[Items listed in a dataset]
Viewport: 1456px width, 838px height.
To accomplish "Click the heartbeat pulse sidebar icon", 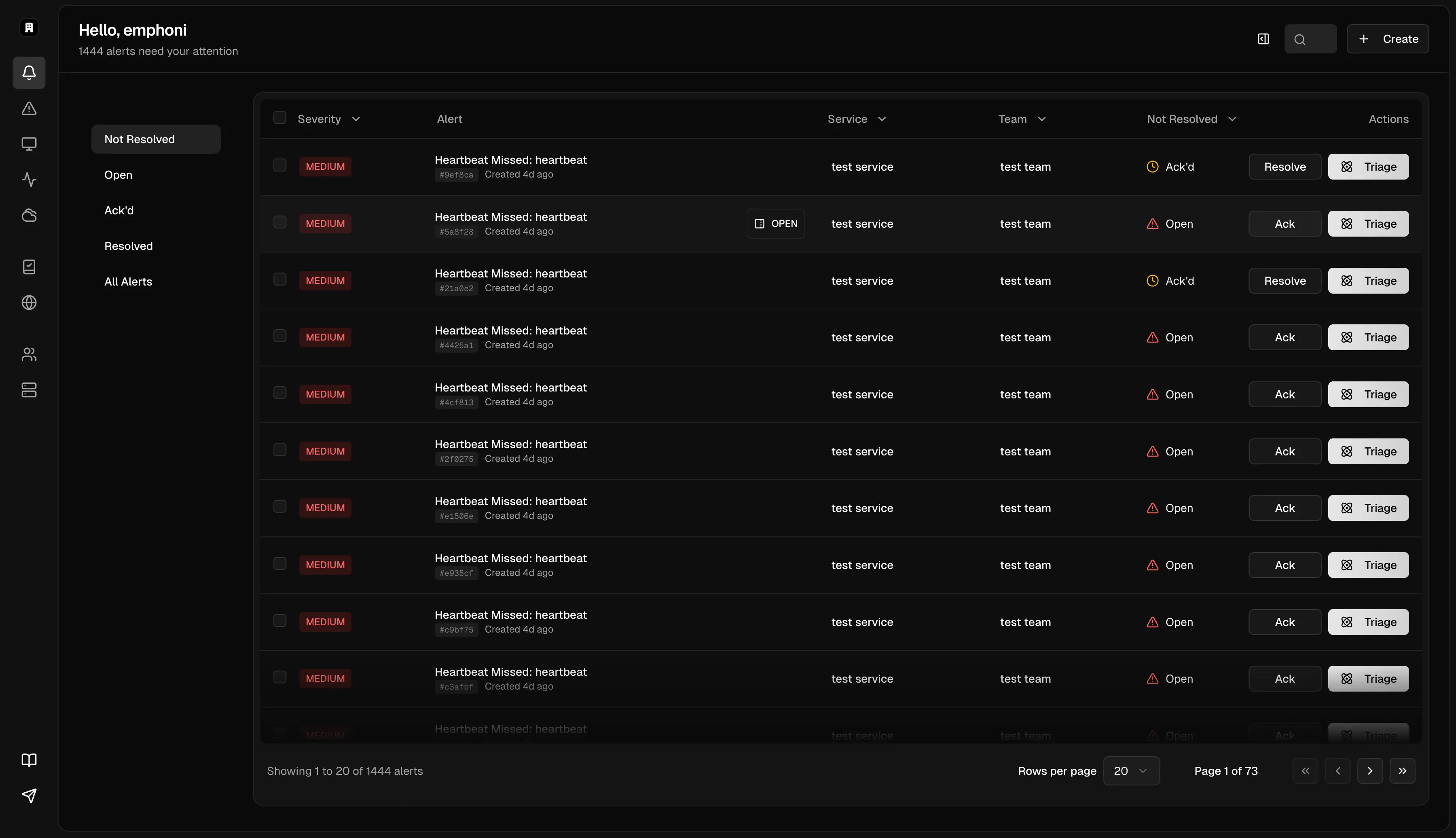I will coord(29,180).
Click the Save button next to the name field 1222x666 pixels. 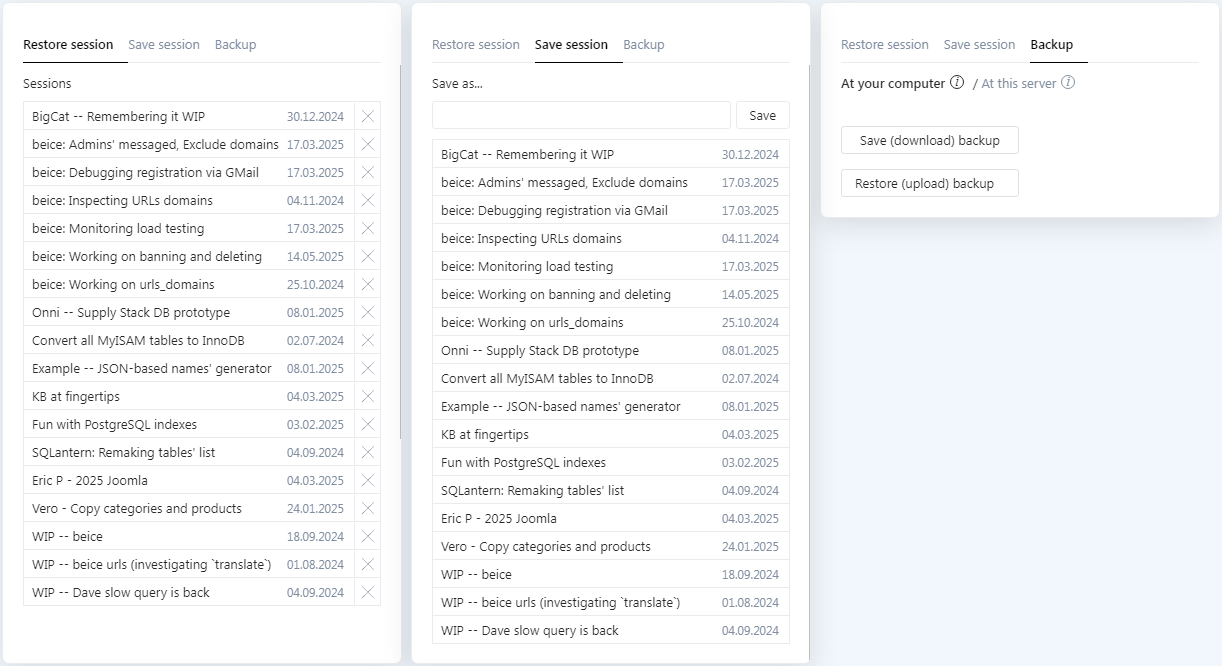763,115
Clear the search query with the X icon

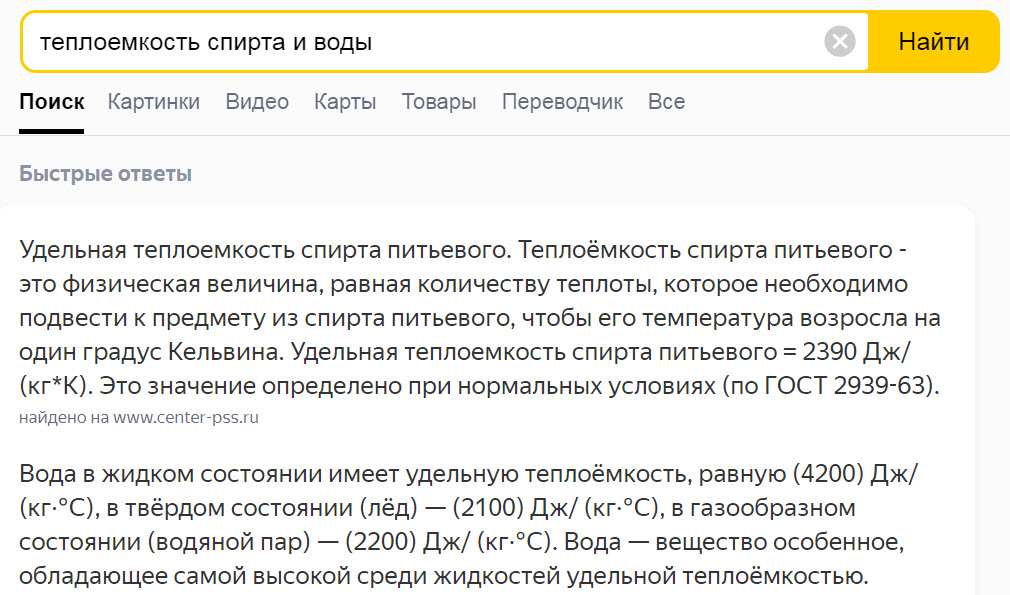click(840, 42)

==

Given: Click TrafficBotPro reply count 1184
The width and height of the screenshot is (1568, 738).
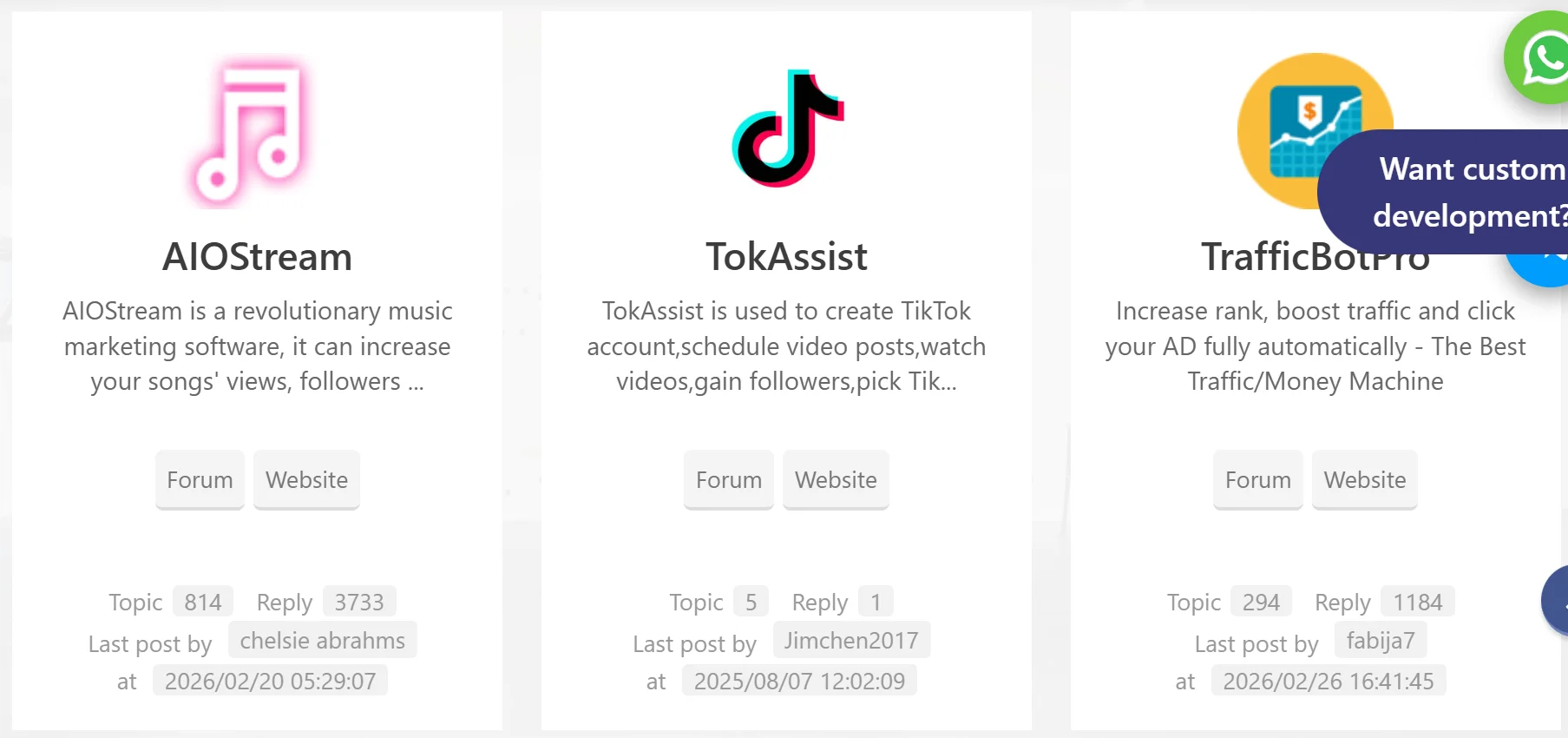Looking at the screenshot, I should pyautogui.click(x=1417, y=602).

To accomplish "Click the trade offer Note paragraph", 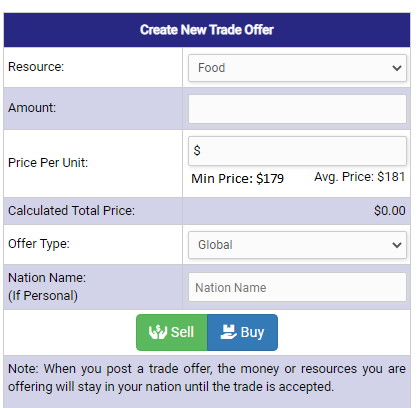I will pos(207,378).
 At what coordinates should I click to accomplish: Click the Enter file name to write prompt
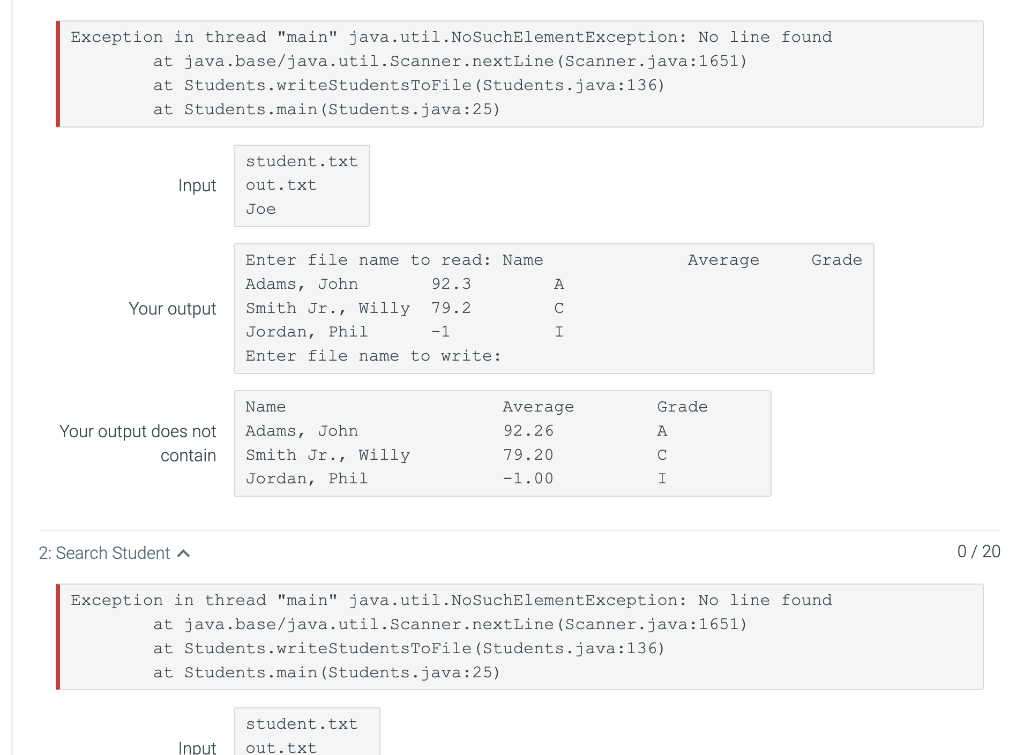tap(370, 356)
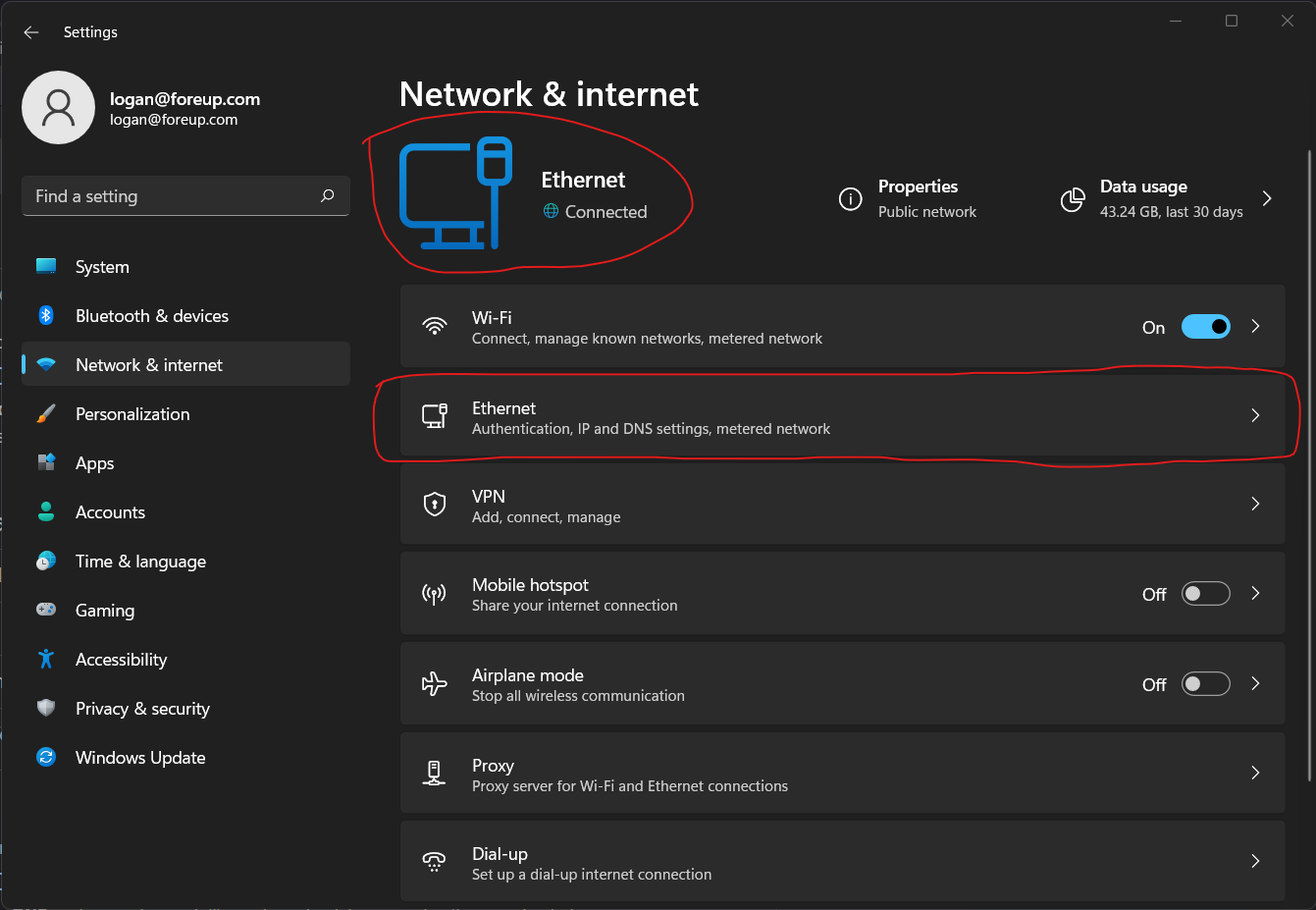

§ Exercise prompt
Pick out each line of the material above that contains the string "width", and copy those lines in full.

§ Written reply
Viewport: 1456px width, 838px height.
The width and height of the screenshot is (1568, 738).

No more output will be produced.